Fin qui, tutti d’accordo. E tutti d’accordo pure sul fatto che rilancerà una serie A ai minimi storici come appeal. Si parlerà molto di noi, e non solo fra le moviole dei bar sport. Anche, e soprattutto, nel resto del pianeta, che ci considera i Sancho Panza di Premier e Liga.

Cinque palloni d’oro e cinque Champions, trofei ovunque e comunque, allo Sporting Lisbona, al Manchester United, al Real, con il Portogallo: Cristiano è Cristiano. Un extraterrestre, un marchio, un’industria. Immagino che Agnelli abbia fatto bene i conti: perché qui comincia un’altra la storia. La storia che CR7 compirà 34 anni il prossimo 5 febbraio: e un investimento da 450 milioni, tutto compreso, aggiunge un motivo di ansia al fascino indiscusso e indiscutibile dell’operazione.

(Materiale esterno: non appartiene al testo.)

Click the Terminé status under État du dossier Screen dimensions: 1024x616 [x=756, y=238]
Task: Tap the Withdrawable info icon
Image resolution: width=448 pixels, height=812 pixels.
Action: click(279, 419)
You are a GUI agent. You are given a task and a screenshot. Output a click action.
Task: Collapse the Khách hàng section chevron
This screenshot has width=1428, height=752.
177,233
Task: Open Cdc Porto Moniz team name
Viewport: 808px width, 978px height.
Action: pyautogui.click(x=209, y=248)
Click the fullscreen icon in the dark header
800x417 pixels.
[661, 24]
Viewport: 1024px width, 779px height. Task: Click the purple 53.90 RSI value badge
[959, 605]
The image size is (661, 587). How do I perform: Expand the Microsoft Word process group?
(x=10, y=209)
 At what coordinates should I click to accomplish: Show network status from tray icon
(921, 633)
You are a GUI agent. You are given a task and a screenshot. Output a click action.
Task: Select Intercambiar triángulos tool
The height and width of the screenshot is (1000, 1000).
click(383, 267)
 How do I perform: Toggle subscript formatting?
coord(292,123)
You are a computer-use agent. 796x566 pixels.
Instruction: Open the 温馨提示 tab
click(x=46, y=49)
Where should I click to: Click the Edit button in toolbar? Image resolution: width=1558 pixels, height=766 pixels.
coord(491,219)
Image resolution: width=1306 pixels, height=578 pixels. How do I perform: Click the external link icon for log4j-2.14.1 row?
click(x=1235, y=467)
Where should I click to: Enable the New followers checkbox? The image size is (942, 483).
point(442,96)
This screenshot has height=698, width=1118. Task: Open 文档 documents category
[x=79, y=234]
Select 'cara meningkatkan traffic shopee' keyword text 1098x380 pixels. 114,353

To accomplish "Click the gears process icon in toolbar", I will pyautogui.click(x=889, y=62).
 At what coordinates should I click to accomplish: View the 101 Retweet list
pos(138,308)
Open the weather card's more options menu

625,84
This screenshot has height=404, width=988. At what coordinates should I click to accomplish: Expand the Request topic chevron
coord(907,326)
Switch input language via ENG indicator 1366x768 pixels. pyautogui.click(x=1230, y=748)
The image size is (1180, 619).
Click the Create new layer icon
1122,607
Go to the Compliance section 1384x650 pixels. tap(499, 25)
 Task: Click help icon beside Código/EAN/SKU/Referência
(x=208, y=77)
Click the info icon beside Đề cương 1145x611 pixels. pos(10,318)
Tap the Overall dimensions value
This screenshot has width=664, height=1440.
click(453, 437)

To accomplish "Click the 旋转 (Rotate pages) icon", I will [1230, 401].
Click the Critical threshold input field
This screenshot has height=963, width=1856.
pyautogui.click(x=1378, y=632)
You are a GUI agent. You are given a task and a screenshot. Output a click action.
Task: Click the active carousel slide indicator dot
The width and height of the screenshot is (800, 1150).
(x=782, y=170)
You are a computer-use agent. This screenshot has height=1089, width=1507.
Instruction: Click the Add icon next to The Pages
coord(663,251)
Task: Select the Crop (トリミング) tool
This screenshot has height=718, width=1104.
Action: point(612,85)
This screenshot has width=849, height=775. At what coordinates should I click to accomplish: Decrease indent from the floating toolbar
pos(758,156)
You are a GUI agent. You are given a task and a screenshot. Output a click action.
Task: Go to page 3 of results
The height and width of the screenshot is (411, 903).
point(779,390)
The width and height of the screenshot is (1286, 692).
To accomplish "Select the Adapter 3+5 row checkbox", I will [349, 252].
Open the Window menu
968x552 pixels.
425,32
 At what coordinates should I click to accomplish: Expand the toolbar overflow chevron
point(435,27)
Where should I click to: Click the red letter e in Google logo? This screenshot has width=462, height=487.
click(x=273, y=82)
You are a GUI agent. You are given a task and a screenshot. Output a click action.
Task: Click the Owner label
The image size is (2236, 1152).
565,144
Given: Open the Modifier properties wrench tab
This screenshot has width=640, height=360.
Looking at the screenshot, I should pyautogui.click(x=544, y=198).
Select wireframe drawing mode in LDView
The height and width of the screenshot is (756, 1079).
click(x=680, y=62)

Platini arrivò che aveva 27 anni, Maradona non ancora 24, l’altro Ronaldo, il Fenomeno, non ancora 21. Cristiano irrompe a 33, nel ricordo del trentaduenne Pirlo (che proprio un pacco non fu). Gli esperti giurano che il «brand» della Juventus volerà. Sul piano tecnico, quello che mi preme di più, si parla di sacrifici obbligati (Higuain, Rugani, forse altri). Con il portoghese si alza l’asticella delle ambizioni, delle attese, delle pretese. Tocca ad Allegri, che rifiutò il Real, metterci mano.

Gli avversari già davano tutto contro la Juventus, figuriamoci cosa daranno contro la Juventus di Cristiano. Giocatore e club hanno deciso di unire le rispettive storie. Nasce una doppia sfida. Della Juventus al suo passato, di CR7 al suo futuro. Con la Champions sempre lì, in posa, tra ossessione e normalità.